Biodiversité : comment l'herbier du Muséum national d'Histoire naturelle participe à sa conservation

, modifié à
  • A
  • A
Voir la vidéo sur Dailymotion
Partagez sur :
Parmi les éléments qui constituent la biodiversité et qui sont en danger, on trouve les végétaux. Marc Jeanson, botaniste, et Charlotte Fauve, ingénieure paysagiste et journaliste, détaillent mercredi comment l'herbier du Muséum national d'Histoire naturelle participe à leur conservation.
LE TOUR DE LA QUESTION

Alors que le Sommet international sur l'état de la biodiversité se poursuit jusqu'à samedi à Paris, François Clauss et ses invités Marc Jeanson, botaniste et responsable de l’herbier du Muséum national d’Histoire naturelle de Paris, et Charlotte Fauve, ingénieure paysagiste, journaliste, tous deux co-auteurs de Botanistes (aux éditions Grasset) s'intéressent au règne du végétal. Ils expliquent sur Europe 1 comment l'herbier du Muséum, qui recense plusieurs millions d'espèces végétales, participe à la conservation de la biodiversité. 

De quoi est constitué l'herbier du Muséum d'Histoire naturelle ?

La collection du Muséum contient pas moins de huit millions de spécimens de végétaux, ce qui en fait la plus grande collection au monde. "Mais elle continue à s'enrichir quotidiennement grâce aux botanistes. Il y a une continuité à travers les âges. On prélève, on presse et on sèche toujours des végétaux", rappelle le responsable de l’herbier du Muséum.

"C'est une collection qui s'est constituée au fil des siècles grâce au travail minutieux de centaines de botanistes", décrit Marc Jeanson. L'herbier se présente sous forme de nombreux "compactus", ces grandes armoires que l'on ouvre avec une manivelle, composées d'alvéoles qui contiennent des liasses de plantes regroupées dans des chemises de plusieurs couleurs selon leur provenance. Les fragments peuvent être des fleurs, des feuilles ou encore des fruits et des écorces.

>> De 9h à 11h, c’est le tour de la question avec François Clauss. Retrouvez le replay de l’émission ici

Comment conserve-t-on tous ces prélèvements de végétaux ?

"Au 18ème siècle, les botanistes trempaient les fragments de végétaux dans des bains de mercure ou des sels de cyanure" pour les conserver, raconte Marc Jeanson. Des méthodes qui ne sont plus utilisées depuis longtemps. Jusqu’à peu, les spécialistes utilisaient des pesticides en traitements préventifs ou curatifs, "mais aujourd'hui tout se fait par le froid. On passe les spécimens en chambre froide pour éliminer tous prédateurs potentiels, soit des insectes ou des moisissures", détaille le responsable de l'herbier.

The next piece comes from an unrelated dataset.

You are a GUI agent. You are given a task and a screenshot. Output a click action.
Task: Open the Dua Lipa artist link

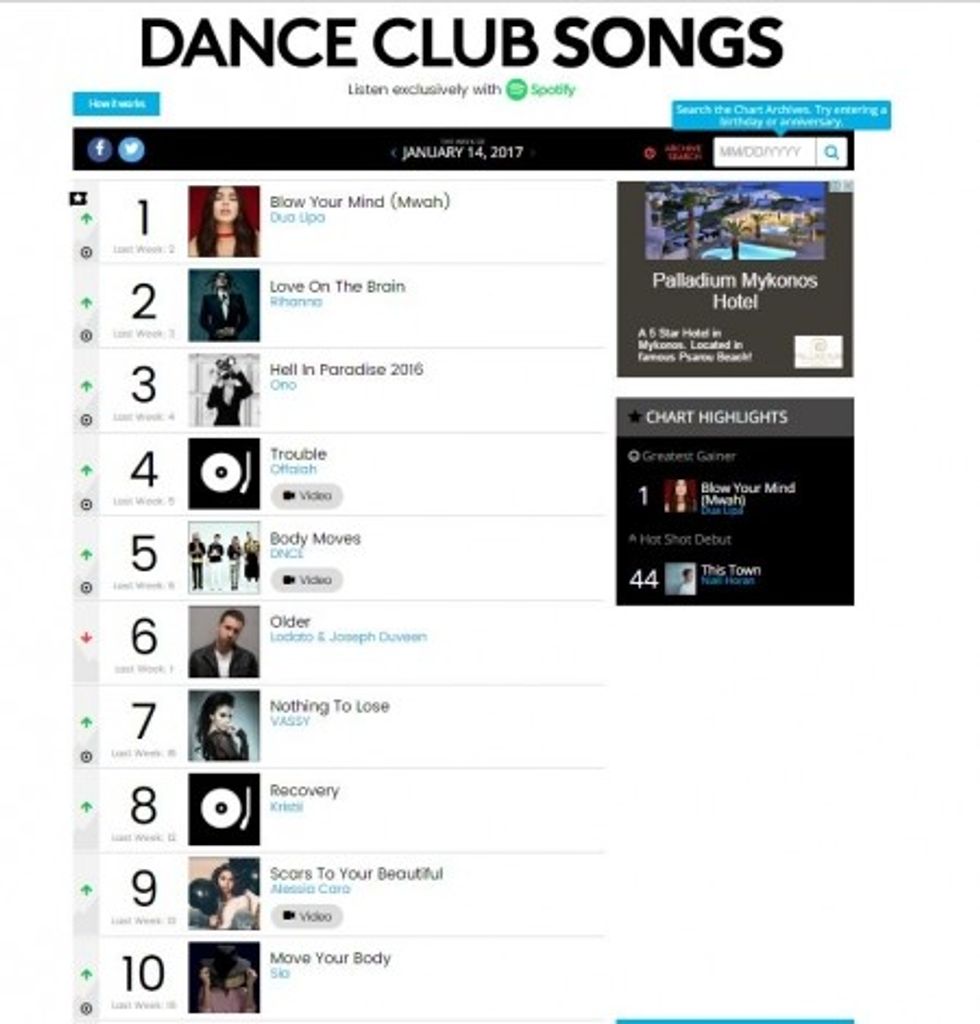(x=297, y=218)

Par ailleurs, grâce aux travaux de modernisation du Muséum national d'Histoire naturelle qui se sont terminés en 2013, des systèmes de climatisation et de contrôle de l'hygrométrie participent à cette conservation. Enfin "une attention minutieuse à la manipulation des spécimens [est apportée] puisque l'une de nos missions est de transmettre cette collection aux générations futures", précise Marc Jeanson.

À quoi sert cet herbier ?

"Grâce à ces collections, on a une documentation très précise" de l'état de la flore, explique Marc Jeanson. "On sait à quel endroit et à quelle date ce spécimen a été collecté mais aussi une quantité d'autres informations" grâce aux étiquettes qui accompagnent chaque spécimen répertorié. "On peut ainsi documenter à travers des siècles la façon dont la flore du monde a évolué, la façon dont les espèces peuvent se déplacer ou disparaître." À travers cet herbier, "on peut voyager de l'Afrique à l'Océanie", décrit Charlotte Fauve, co-auteur de Botanistes, mais aussi dans le temps car la collection regroupe 350 ans de collecte. "Et c'est en nommant, en décrivant et en étudiant ces végétaux que l'on peut protéger la biodiversité", précise Marc Jeanson.

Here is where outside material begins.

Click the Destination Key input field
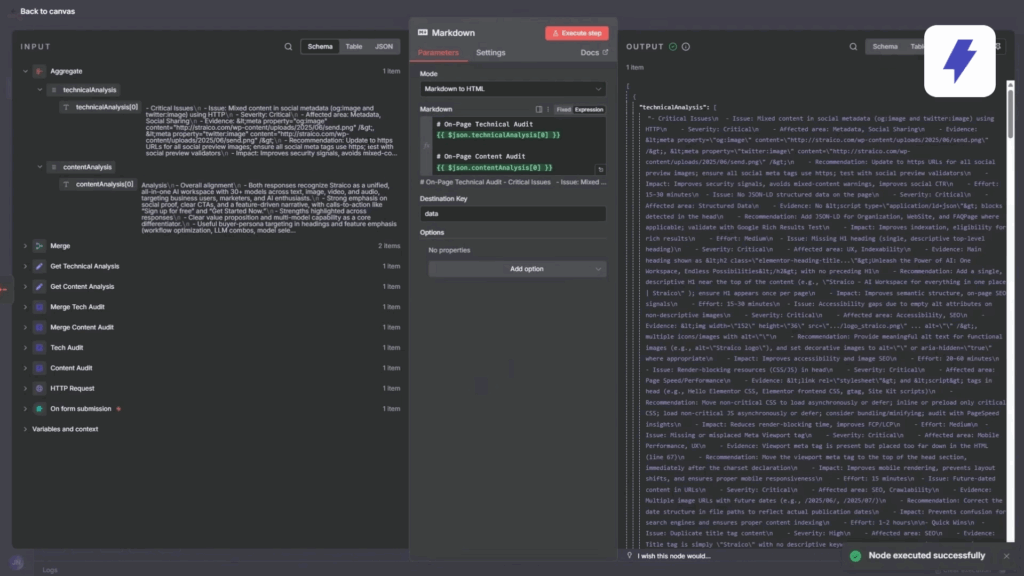The width and height of the screenshot is (1024, 576). [x=512, y=213]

Comment choisit on le nom d'une plante ?

Charlotte Fauve rappelle qu'il s'agit avant tout d'un travail de terrain et d'observation. "Il faut définir la famille à laquelle la plante appartient. Il y a ensuite le nom de genre puis le nom d'espèce". Pour chacun de ces termes, on emploie le latin qui est la langue botanique. 

Mais le nom final du vivant revient à un auteur dont c'est le métier : le taxonomiste. Celui-ci est soumis au code de nomenclature botanique "car c'est un processus scientifique", précise Marc Jeanson. "Même si on peut honorer sa mère ou son ami, on a plutôt tendance à utiliser des noms faisant référence à la géographie ou à une particularité morphologique de l'espèce."